DATA:
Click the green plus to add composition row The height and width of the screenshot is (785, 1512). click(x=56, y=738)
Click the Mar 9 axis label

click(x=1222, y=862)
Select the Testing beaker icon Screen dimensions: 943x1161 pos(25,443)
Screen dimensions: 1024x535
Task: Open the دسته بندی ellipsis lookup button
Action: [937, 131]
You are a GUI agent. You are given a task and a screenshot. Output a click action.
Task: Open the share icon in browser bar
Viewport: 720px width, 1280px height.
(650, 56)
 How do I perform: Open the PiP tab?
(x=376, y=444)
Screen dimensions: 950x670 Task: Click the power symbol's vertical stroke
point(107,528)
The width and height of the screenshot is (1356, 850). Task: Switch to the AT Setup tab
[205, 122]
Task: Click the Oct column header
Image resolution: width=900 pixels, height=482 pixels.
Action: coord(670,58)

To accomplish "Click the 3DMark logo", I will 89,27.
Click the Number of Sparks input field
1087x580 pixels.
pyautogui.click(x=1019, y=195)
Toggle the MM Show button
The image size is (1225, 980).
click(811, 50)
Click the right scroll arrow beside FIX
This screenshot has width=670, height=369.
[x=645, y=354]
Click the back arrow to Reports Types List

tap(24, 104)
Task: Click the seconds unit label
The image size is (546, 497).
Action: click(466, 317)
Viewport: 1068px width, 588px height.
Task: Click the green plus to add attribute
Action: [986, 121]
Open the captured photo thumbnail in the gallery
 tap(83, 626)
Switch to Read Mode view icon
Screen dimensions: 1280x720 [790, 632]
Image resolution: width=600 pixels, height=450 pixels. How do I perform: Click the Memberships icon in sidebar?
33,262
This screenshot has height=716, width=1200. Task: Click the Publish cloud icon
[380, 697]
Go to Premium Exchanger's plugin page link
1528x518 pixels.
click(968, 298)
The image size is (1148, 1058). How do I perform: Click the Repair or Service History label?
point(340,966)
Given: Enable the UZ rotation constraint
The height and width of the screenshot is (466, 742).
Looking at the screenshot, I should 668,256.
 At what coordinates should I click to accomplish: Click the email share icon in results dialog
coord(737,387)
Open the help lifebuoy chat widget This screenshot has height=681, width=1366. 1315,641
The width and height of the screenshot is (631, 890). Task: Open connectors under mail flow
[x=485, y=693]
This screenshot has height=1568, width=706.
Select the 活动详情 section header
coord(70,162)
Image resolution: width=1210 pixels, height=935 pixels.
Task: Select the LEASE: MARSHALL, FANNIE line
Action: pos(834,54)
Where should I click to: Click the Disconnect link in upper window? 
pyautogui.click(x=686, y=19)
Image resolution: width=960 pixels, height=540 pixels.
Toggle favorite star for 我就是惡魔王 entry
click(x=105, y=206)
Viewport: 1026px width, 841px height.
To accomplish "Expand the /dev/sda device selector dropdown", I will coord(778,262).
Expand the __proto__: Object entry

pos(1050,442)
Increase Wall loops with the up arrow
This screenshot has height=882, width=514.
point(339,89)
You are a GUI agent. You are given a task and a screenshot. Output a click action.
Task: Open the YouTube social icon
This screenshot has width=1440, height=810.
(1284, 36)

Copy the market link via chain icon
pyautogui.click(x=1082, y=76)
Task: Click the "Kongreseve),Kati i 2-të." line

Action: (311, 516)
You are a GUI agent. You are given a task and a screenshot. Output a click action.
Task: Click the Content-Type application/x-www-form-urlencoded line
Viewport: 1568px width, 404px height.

WHAT YOU WILL DO: Return the whole listing, keeping every word as it is.

ANSWER BELOW:
Click the green plus to add composition row The height and width of the screenshot is (785, 1512). click(x=56, y=738)
Click the Mar 9 axis label

click(x=1222, y=862)
Select the Testing beaker icon Screen dimensions: 943x1161 pos(25,443)
Screen dimensions: 1024x535
Task: Open the دسته بندی ellipsis lookup button
Action: [937, 131]
You are a GUI agent. You are given a task and a screenshot. Output a click action.
Task: Open the share icon in browser bar
Viewport: 720px width, 1280px height.
(650, 56)
 How do I perform: Open the PiP tab?
(x=376, y=444)
Screen dimensions: 950x670 Task: Click the power symbol's vertical stroke
point(107,528)
The width and height of the screenshot is (1356, 850). Task: Switch to the AT Setup tab
[205, 122]
Task: Click the Oct column header
Image resolution: width=900 pixels, height=482 pixels.
Action: coord(670,58)

To accomplish "Click the 3DMark logo", I will 89,27.
Click the Number of Sparks input field
1087x580 pixels.
pyautogui.click(x=1019, y=195)
Toggle the MM Show button
The image size is (1225, 980).
click(811, 50)
Click the right scroll arrow beside FIX
This screenshot has width=670, height=369.
[x=645, y=354]
Click the back arrow to Reports Types List

tap(24, 104)
Task: Click the seconds unit label
The image size is (546, 497).
Action: click(466, 317)
Viewport: 1068px width, 588px height.
Task: Click the green plus to add attribute
Action: [986, 121]
Open the captured photo thumbnail in the gallery
 tap(83, 626)
Switch to Read Mode view icon
Screen dimensions: 1280x720 [790, 632]
Image resolution: width=600 pixels, height=450 pixels. How do I perform: Click the Memberships icon in sidebar?
33,262
This screenshot has height=716, width=1200. Task: Click the Publish cloud icon
[380, 697]
Go to Premium Exchanger's plugin page link
1528x518 pixels.
click(968, 298)
The image size is (1148, 1058). How do I perform: Click the Repair or Service History label?
point(340,966)
Given: Enable the UZ rotation constraint
The height and width of the screenshot is (466, 742).
Looking at the screenshot, I should 668,256.
 At what coordinates should I click to accomplish: Click the email share icon in results dialog
coord(737,387)
Open the help lifebuoy chat widget This screenshot has height=681, width=1366. 1315,641
The width and height of the screenshot is (631, 890). Task: Open connectors under mail flow
[x=485, y=693]
This screenshot has height=1568, width=706.
Select the 活动详情 section header
coord(70,162)
Image resolution: width=1210 pixels, height=935 pixels.
Task: Select the LEASE: MARSHALL, FANNIE line
Action: pos(834,54)
Where should I click to: Click the Disconnect link in upper window? 
pyautogui.click(x=686, y=19)
Image resolution: width=960 pixels, height=540 pixels.
Toggle favorite star for 我就是惡魔王 entry
click(x=105, y=206)
Viewport: 1026px width, 841px height.
To accomplish "Expand the /dev/sda device selector dropdown", I will coord(778,262).
Expand the __proto__: Object entry

pos(1050,442)
Increase Wall loops with the up arrow
This screenshot has height=882, width=514.
point(339,89)
You are a GUI agent. You are given a task and a screenshot. Output a click action.
Task: Open the YouTube social icon
This screenshot has width=1440, height=810.
(1284, 36)

Copy the market link via chain icon
pyautogui.click(x=1082, y=76)
Task: Click the "Kongreseve),Kati i 2-të." line

Action: (311, 516)
You are a GUI agent. You are given a task and a screenshot. Output a click action.
Task: Click the Content-Type application/x-www-form-urlencoded line
Viewport: 1568px width, 404px height.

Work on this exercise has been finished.